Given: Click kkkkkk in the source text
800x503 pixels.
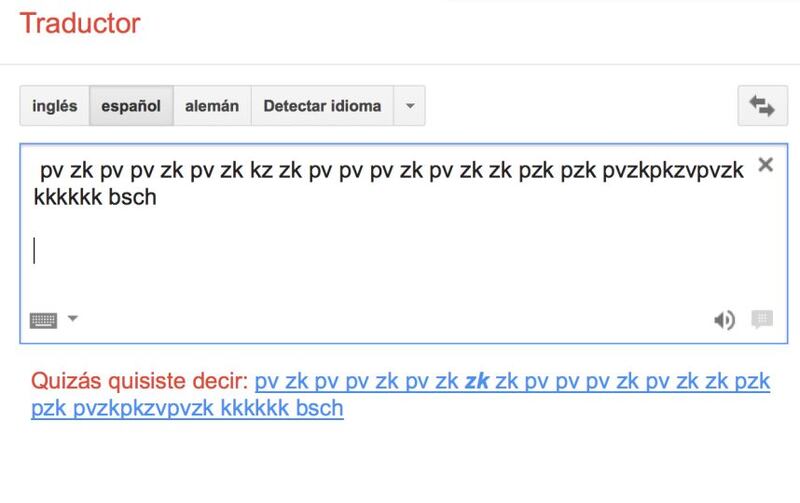Looking at the screenshot, I should point(68,197).
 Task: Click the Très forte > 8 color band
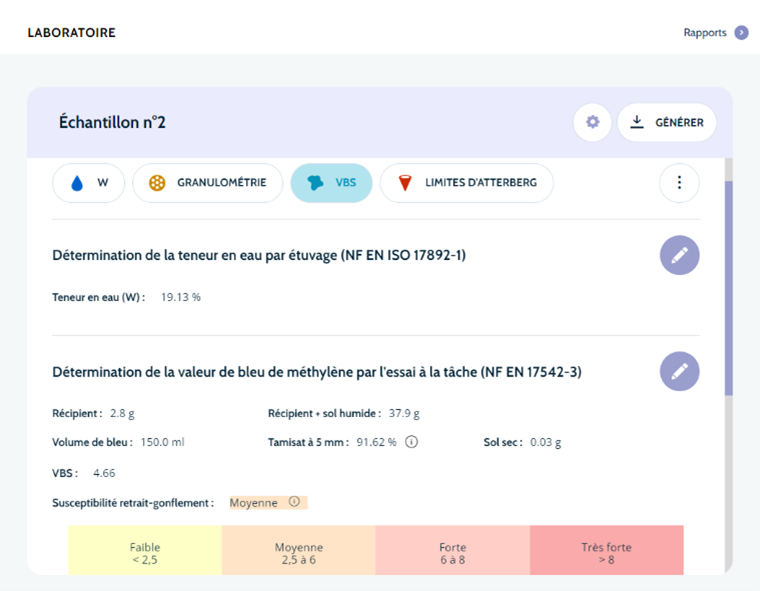point(606,552)
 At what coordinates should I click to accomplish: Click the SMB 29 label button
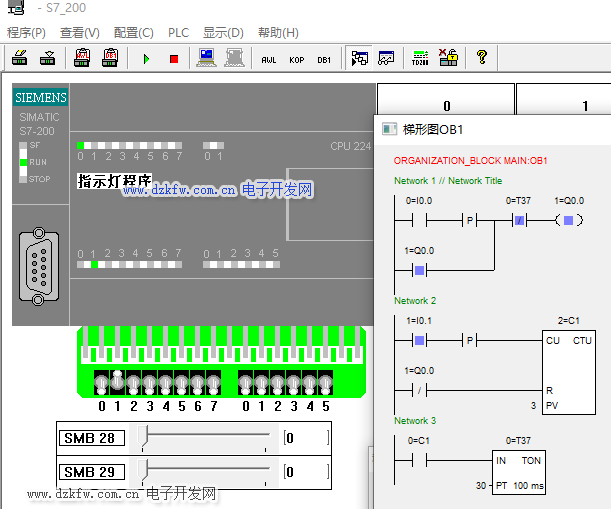coord(94,472)
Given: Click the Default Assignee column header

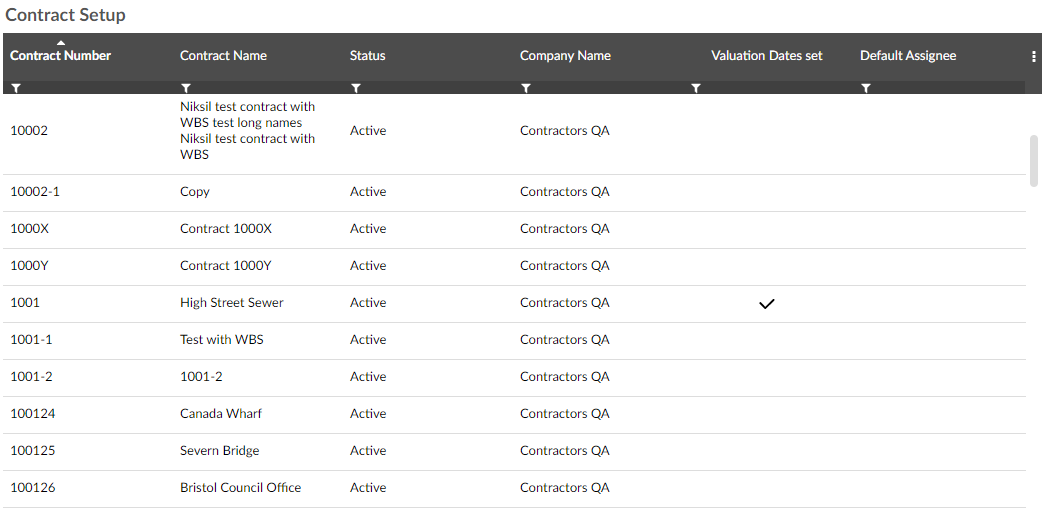Looking at the screenshot, I should [x=908, y=56].
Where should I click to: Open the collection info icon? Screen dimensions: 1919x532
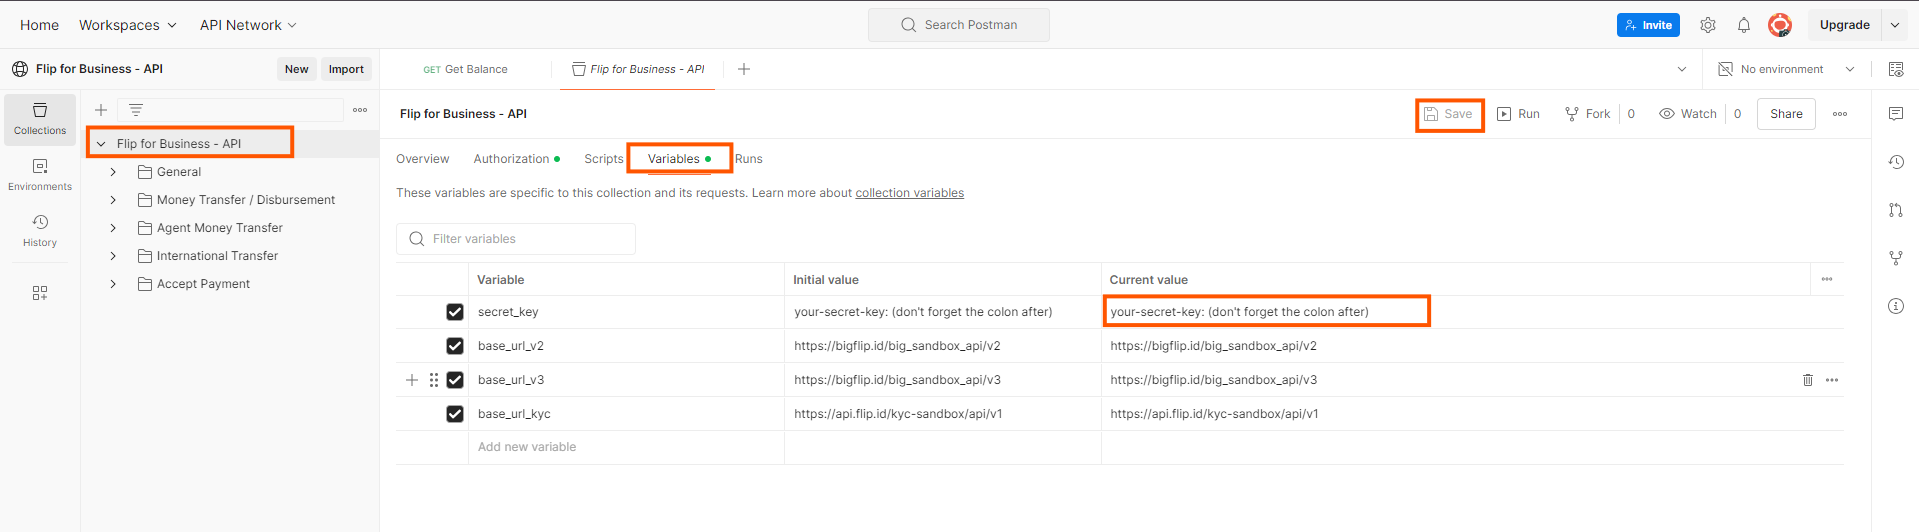pyautogui.click(x=1895, y=306)
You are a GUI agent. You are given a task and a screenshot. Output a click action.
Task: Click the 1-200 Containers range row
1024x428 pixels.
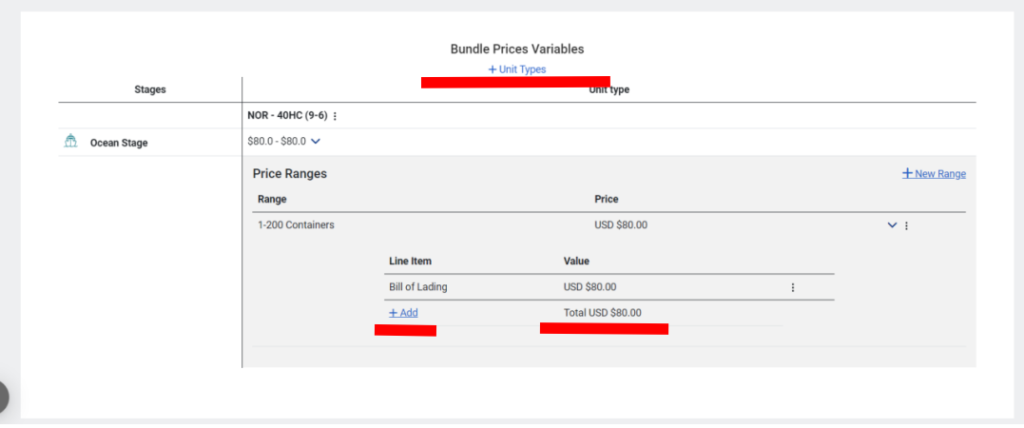609,225
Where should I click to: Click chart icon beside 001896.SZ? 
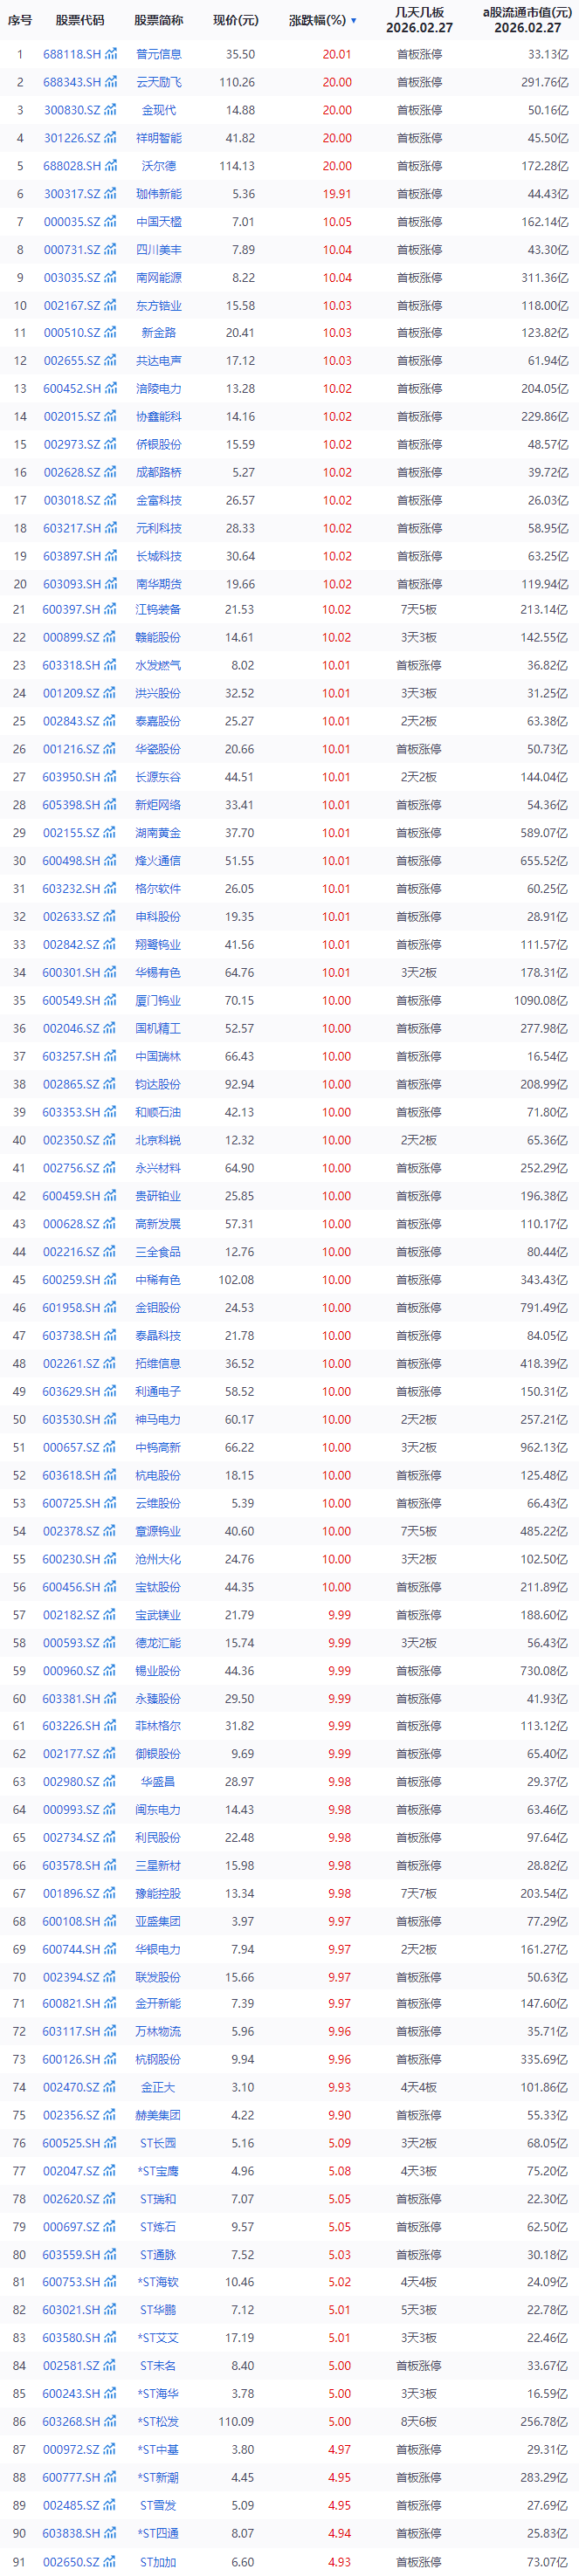click(x=111, y=1893)
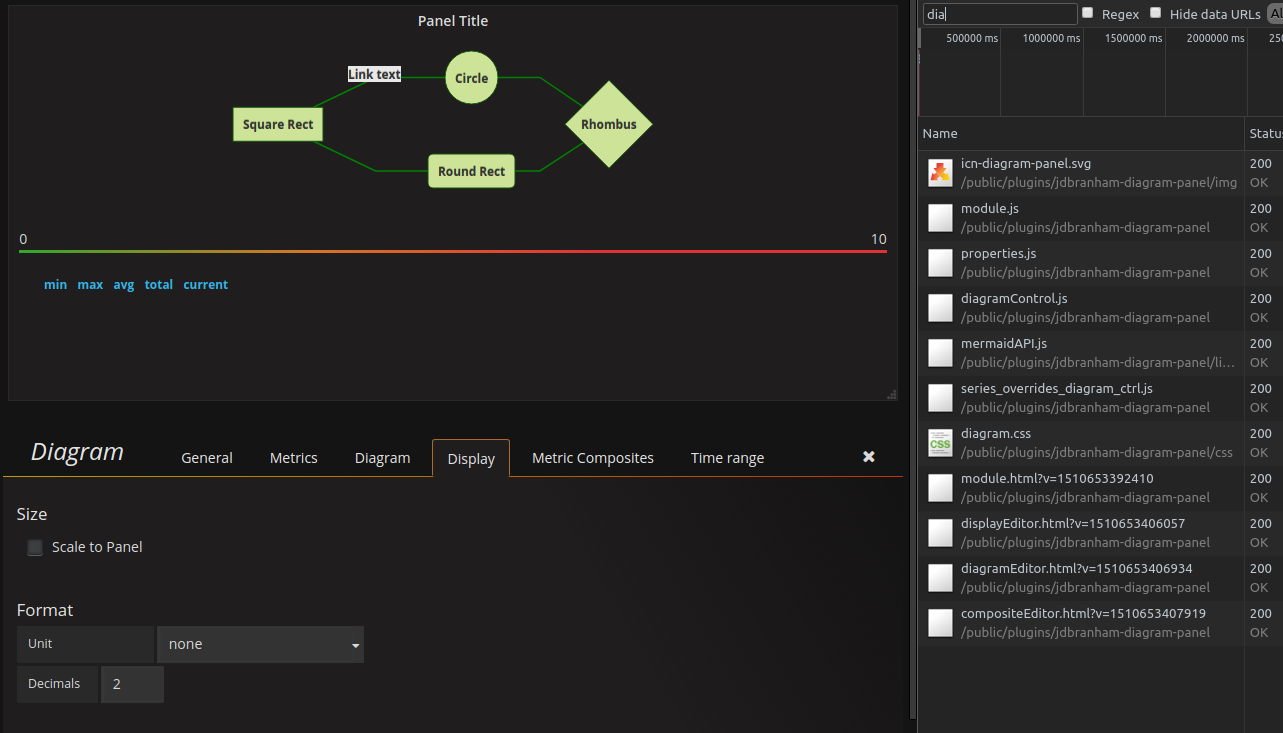
Task: Enable the Regex filter checkbox
Action: pos(1089,13)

» Goal of the exercise
Your answer must be an exact copy of the listing, minus its pictures.

» Exercise answer
Given: Click kkkkkk in the source text
800x503 pixels.
Looking at the screenshot, I should point(68,197).
 Task: Click the Très forte > 8 color band
point(606,552)
 At what coordinates should I click to accomplish: Click the SMB 29 label button
coord(94,472)
Given: Click the Default Assignee column header

Looking at the screenshot, I should [x=908, y=56].
Where should I click to: Open the collection info icon? Screen dimensions: 1919x532
pyautogui.click(x=1895, y=306)
You are a GUI agent. You are given a task and a screenshot. Output a click action.
Task: Click the 1-200 Containers range row
1024x428 pixels.
609,225
Where should I click to: Click chart icon beside 001896.SZ? 
click(x=111, y=1893)
Task: Enable the Regex filter checkbox
Action: pos(1089,13)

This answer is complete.